### Données fournies

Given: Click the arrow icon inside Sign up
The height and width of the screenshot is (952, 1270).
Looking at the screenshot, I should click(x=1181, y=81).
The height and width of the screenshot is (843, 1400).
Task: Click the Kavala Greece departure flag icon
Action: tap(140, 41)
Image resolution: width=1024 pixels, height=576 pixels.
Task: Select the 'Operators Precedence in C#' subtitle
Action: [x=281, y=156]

######

**Consigne écrite:**
Filtrez les lignes ci-dessus et recopiez chacune de celles qui contiennent le mot « icon ». Respectez la casse.

**Réponse écrite:**
Given: Click the arrow icon inside Sign up
Task: Click the Kavala Greece departure flag icon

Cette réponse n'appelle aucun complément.